SANTO 2006 : UNE EXPÉDITION HORS NORME
Objectif du projet Santo 2006 réaliser un inventaire de toutes les espèces, végétales et animales, sur l'île tropicale de Santo, au Vanuatu. Ci-dessus, les échantillons botaniques, prélevés par les chercheurs, seront séchés et confiés aux laboratoires et musées pour étude.
Quatre ans après l'expédition, plus de 10.000 espèces ont déjà été échantillonnées. Parmi elles, des papillons de nuit (à d.) et une diversité étonnante de crustacés (ci-dessus). Des centaines étaient inconnues des scientifiques.
Il resterait sur notre planète de 8 à 30 millions d'espèces inconnues, et la plupart se seront éteintes avant d'avoir été découvertes.
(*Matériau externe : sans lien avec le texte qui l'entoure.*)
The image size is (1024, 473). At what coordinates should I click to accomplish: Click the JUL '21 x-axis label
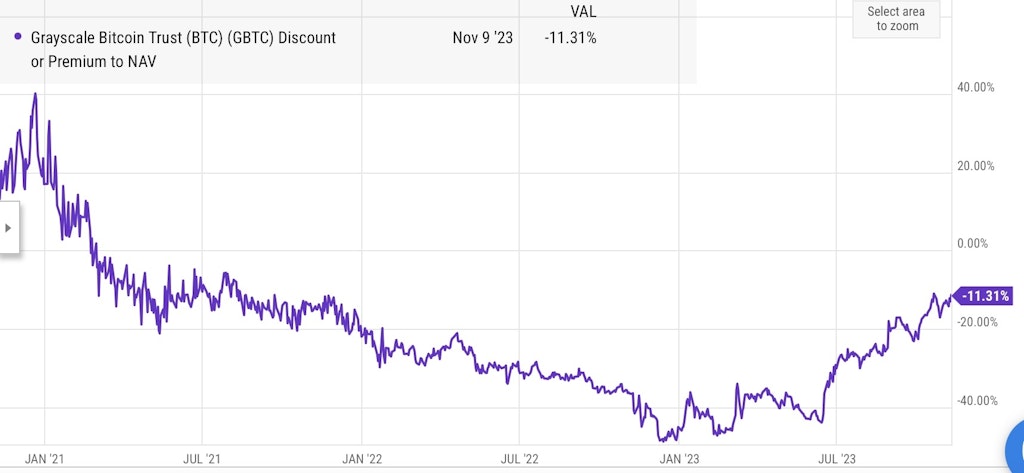click(x=203, y=459)
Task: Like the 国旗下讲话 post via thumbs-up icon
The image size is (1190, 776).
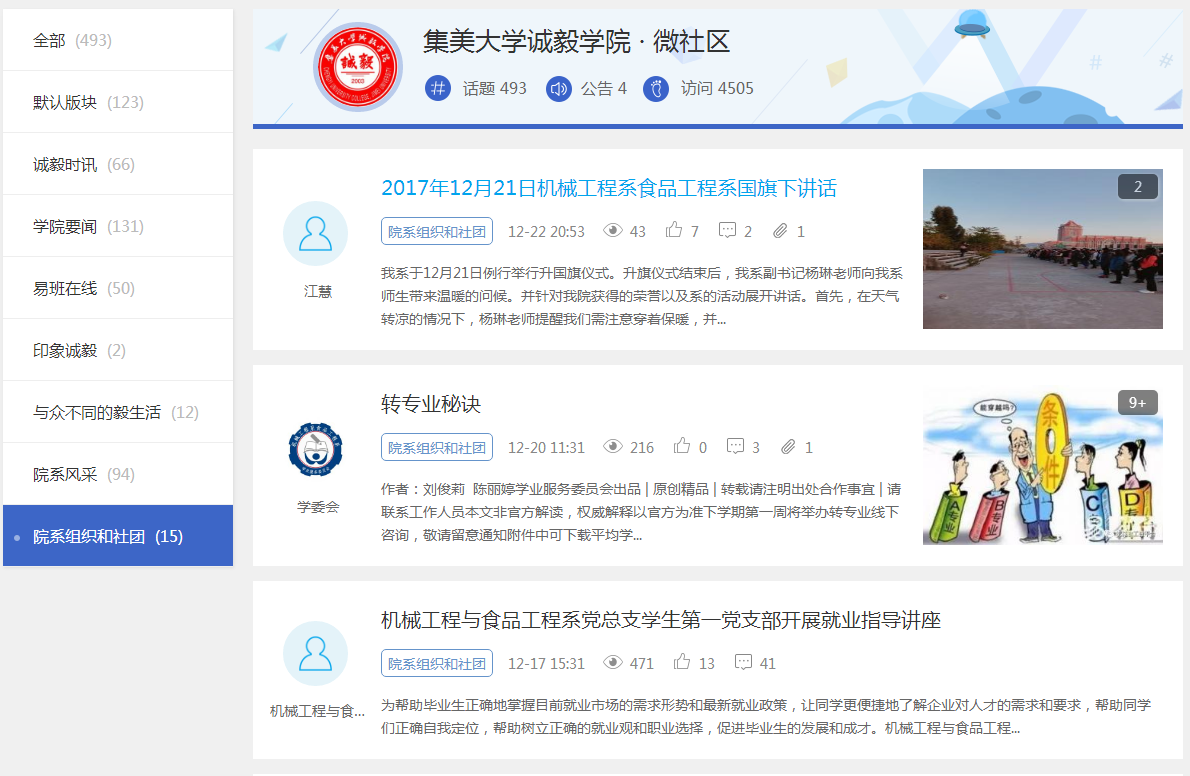Action: point(674,231)
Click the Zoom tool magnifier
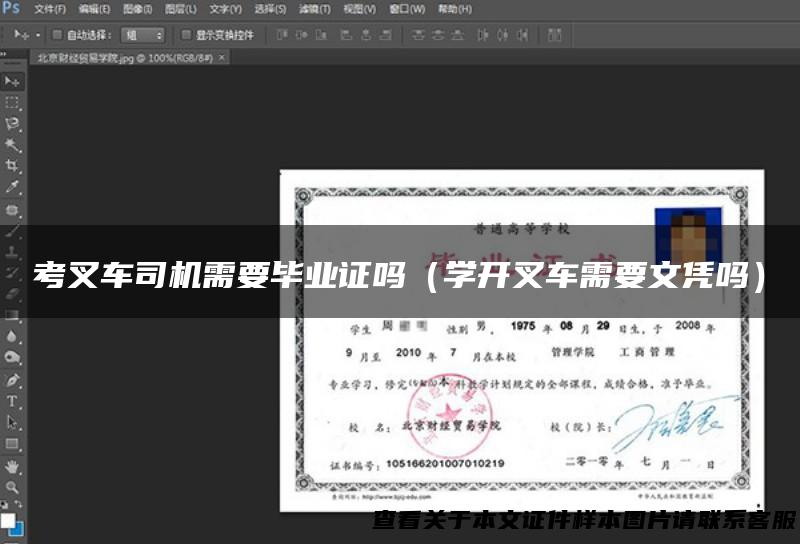The image size is (800, 544). click(13, 487)
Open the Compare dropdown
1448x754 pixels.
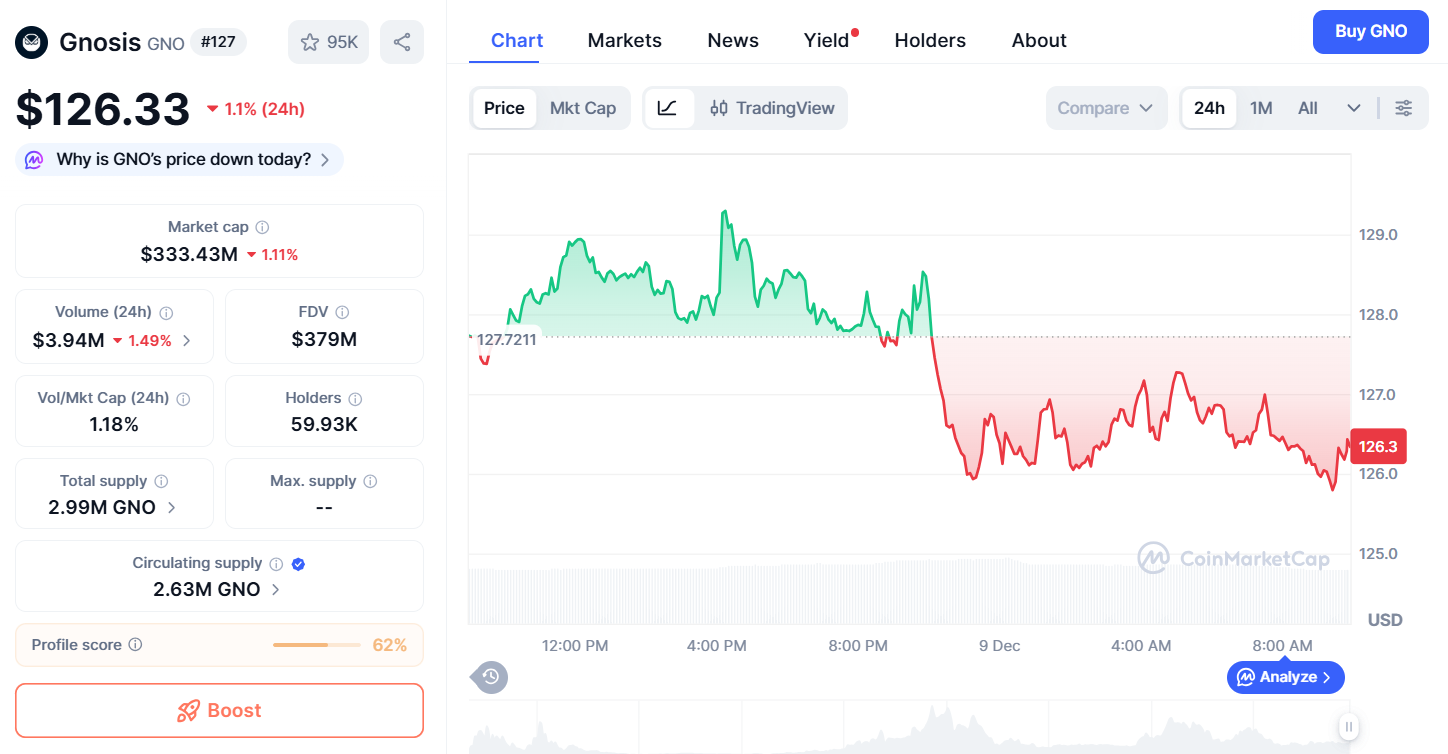1106,108
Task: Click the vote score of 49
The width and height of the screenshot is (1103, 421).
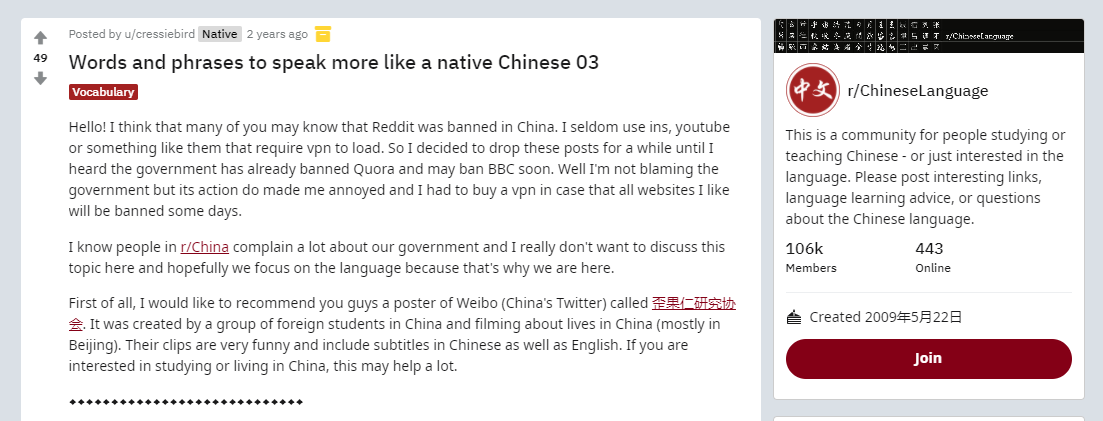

C'est en partant de ce constat que Philippe Bouchet, professeur au Muséum national d'histoire naturelle (MNHN)
, a décidé de procéder à un inventaire à grande échelle. En 2006, avec Hervé Le Guyader, qui dirige l'unité Systématique, adaptation, évolution, à l'université Pierre-et-Marie-Curie, et Olivier Pascal, directeur de programmes pour l'ONG Pro-Natura International, il a organisé une expédition sans précédent, par son ampleur : Santo 2006. L'idée : recenser toutes les espèces présentes sur un territoire donné. Le lieu n'a pas été choisi par hasard. Il s'agit de l'île tropicale d'Espiritu Santo, au Vanuatu. Une île pour l'isolement bien sûr : elle est susceptible d'abriter des espèces endémiques, donc inconnues ailleurs. Sous les tropiques, car c'est là que se trouvent les écosystèmes les plus riches mais aussi les moins connus de la planète. Plus de 200 personnes, pour les trois quarts scientifiques professionnels, originaires de 25 pays, se sont donc succédé, pendant quatre mois, sur cette île de 4000 km². Objectif : réaliser un inventaire de sa biodiversité végétale et animale, et, en particuliers, de ses "compartiments" les plus négligés : les invertébrés. L'expédition était structurée en "modules" indépendants chargés d'explorer aussi bien la mer, notamment les récifs coralliens, que la terre. Grottes, forêts, montagnes et rivières : aucun milieu n'a été oublié. Le budget global, de l'ordre de 1,2 million d'euros, était couvert par des sponsors privés, dont les fondations Stavros S. Niarchos et Total. Quatre ans plus tard, l'ensemble des résultats est loin d'être analysé. Mais les organisateurs parlent déjà d'un succès. Plus de 10.000 espèces auraient été échantillonnées, dont plusieurs centaines inconnues jusqu'alors. Les organisateurs, avec l'Union mondiale pour la nature (UICN), ont donc décidé de poursuivre l'aventure. Cette nouvelle série d'expéditions, baptisée La Planète revisitée, cible les milieux les plus riches et les plus négligés par les expéditions naturalistes. De novembre à décembre 2009, la forêt côtière du Mozambique a ainsi été passée au peigne fin. D'avril à juin 2010, ce sera au tour des eaux du canal du Mozambique, au sud-ouest de Madagascar. Deux régions censées renfermer un grand nombre d'espèces endémiques.